Al lector cubano le es cercana la literatura norteamericana. Poco después del triunfo revolucionario, cuando comenzaron a fomentarse significativas tiradas que ampliaron los horizontes culturales de los cubanos de la época, circularon las obras de Edgar Allan Poe y Mark Twain, de Ernest Hemingway y Scott Fitzgerald, de John Dos
Passos y William Faulkner, de Raymond Chandler y Dashiell Hammett. El conocimiento de la literatura dramática y de las artes escénicas entre nosotros nunca ha prescindido de las piezas de Tennesse Williams, Arthur Miller, Eugene O’ Neill y Leroy Jones, ni de los métodos del Actor’s Studio y la impronta de los musicales de Broadway.
En un texto luminoso, Nación, cultura nacional y ciudadanía, Ambrosio Fornet afirmó: «La cultura estadounidense, sobre todo en sus expresiones populares, forma parte de la nuestra desde que se cantó aquí el primer strike en un partido de pelota y desde que se vio en pantalla el primer western hasta que alguien oyó sonar por primera vez, en una vitrola, un conjunto de jazz».
Pero también advirtió: «Si hay en la cultura estadounidense algún virus, sépase que estamos inoculados contra él, porque ya hace rato que su efecto corrosivo está diluido y asimilado en nuestra propia sangre. De manera que el peligro y nadie niega que exista un peligro no está donde se cree, sino en otra parte, una parte relacionada con lo que ahora llamamos la ideología del consumo, el predominio de los valores del mercado. Es un asunto que atañe a la familia, la escuela, los medios de difusión…, sin olvidar la influencia que sobre ellos debieran ejercer los intelectuales y artistas…».
Otro lúcido intelectual, Desiderio Navarro, deslindó los campos al alertar cómo el foco no debía estar en «la (norte)americanización» del gusto sino en «el aprovechamiento de la cultura y el pensamiento norteamericanos».
4.
Ese proceso sería fecundo y natural si la política de los gobiernos de Estados Unidos, en especial el que ahora lleva las riendas en la Casa Blanca, favoreciera los encuentros, dejara atrás la hostilidad y el bloqueo, y comprendiera que en el ánimo de los pueblos prevalece el deseo de una convivencia respetuosa, en la cual la cultura está llamada a desempeñar un papel de primer orden.

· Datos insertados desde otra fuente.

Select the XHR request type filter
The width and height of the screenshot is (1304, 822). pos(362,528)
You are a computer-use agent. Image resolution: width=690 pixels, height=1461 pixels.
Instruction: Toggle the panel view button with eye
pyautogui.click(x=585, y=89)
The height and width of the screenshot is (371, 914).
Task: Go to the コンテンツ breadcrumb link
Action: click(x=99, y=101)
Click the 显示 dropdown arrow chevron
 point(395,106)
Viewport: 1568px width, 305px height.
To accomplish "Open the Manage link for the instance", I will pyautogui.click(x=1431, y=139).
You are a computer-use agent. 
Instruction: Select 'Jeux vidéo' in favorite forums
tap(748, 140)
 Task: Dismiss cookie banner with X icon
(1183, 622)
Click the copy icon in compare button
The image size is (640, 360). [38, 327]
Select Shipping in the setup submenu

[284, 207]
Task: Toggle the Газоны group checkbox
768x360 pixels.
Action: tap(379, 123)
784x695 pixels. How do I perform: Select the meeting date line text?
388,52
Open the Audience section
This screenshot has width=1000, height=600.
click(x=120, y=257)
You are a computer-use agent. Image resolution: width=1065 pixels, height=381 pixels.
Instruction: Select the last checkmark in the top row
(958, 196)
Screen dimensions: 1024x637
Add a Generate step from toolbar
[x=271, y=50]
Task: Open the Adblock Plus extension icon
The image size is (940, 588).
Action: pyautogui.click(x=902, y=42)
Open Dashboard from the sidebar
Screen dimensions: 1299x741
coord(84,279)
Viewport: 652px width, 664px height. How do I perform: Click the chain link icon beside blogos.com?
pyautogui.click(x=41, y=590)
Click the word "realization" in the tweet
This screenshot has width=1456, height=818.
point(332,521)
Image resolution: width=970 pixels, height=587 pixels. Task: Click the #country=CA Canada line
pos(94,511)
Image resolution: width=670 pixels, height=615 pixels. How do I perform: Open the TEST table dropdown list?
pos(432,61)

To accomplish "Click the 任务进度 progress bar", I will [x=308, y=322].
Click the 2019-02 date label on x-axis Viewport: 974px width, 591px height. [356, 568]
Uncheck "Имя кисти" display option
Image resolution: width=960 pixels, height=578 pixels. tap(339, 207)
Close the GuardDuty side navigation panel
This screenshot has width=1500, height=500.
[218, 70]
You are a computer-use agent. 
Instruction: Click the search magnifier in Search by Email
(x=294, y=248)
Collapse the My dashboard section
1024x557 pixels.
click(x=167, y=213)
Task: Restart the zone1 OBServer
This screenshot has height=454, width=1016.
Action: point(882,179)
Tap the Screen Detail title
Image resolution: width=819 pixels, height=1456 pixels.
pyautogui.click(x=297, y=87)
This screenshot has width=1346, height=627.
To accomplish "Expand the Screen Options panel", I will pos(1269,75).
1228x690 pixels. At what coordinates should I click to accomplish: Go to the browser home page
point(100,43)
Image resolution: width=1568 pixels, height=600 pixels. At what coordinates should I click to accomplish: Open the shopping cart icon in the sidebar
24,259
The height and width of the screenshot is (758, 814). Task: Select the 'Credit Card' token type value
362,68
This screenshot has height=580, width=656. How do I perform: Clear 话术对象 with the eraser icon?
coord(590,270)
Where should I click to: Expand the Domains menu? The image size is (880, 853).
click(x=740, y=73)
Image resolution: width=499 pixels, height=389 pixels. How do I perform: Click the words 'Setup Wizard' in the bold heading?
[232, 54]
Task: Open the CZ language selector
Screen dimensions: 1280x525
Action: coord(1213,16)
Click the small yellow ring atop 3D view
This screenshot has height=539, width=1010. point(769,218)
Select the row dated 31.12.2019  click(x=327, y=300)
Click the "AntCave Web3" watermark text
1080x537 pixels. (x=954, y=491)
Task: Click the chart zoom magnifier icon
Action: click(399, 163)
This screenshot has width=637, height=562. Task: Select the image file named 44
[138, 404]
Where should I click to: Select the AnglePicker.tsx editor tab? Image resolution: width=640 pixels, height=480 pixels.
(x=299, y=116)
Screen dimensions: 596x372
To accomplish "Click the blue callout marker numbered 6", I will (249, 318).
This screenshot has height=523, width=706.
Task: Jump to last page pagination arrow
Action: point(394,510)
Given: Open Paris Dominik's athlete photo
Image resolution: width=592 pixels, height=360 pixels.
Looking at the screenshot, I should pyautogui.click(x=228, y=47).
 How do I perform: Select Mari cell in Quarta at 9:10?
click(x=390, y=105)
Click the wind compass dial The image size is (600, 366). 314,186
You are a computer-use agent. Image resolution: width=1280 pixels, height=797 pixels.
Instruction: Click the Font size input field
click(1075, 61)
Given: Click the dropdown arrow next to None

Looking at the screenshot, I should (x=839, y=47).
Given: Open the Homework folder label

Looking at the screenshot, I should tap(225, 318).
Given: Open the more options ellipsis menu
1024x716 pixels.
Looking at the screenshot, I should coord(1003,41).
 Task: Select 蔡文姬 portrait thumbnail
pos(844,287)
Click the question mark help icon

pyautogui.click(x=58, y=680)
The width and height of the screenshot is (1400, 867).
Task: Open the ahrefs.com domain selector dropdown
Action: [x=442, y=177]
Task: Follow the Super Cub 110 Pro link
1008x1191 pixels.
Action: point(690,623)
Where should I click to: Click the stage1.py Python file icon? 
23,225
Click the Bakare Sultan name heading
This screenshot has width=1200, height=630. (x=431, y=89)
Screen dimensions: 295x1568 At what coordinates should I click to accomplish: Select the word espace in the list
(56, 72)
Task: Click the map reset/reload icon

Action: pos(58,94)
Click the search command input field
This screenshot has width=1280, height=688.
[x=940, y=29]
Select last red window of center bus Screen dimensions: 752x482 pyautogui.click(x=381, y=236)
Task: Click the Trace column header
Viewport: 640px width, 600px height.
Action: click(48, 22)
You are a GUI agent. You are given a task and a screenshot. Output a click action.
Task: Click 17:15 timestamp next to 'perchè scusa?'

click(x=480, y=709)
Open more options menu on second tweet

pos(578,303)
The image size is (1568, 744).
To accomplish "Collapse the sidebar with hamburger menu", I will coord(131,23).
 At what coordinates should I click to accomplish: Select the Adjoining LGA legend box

«Los buenos vecinos conversan, los buenos vecinos comparten, los buenos vecinos no construyen muros. Que la cultura sirva para construir puentes», expresó el célebre actor Robert de Niro al conversar con el presidente cubano Miguel Díaz-Canel este otoño durante la visita del mandatario a Nueva York. Falta haría que esa voz, que refleja la de tantísimos norteamericanos, taladre los oídos del inquilino de la Casa Blanca y los que en su entorno apelan a la vieja receta del odio.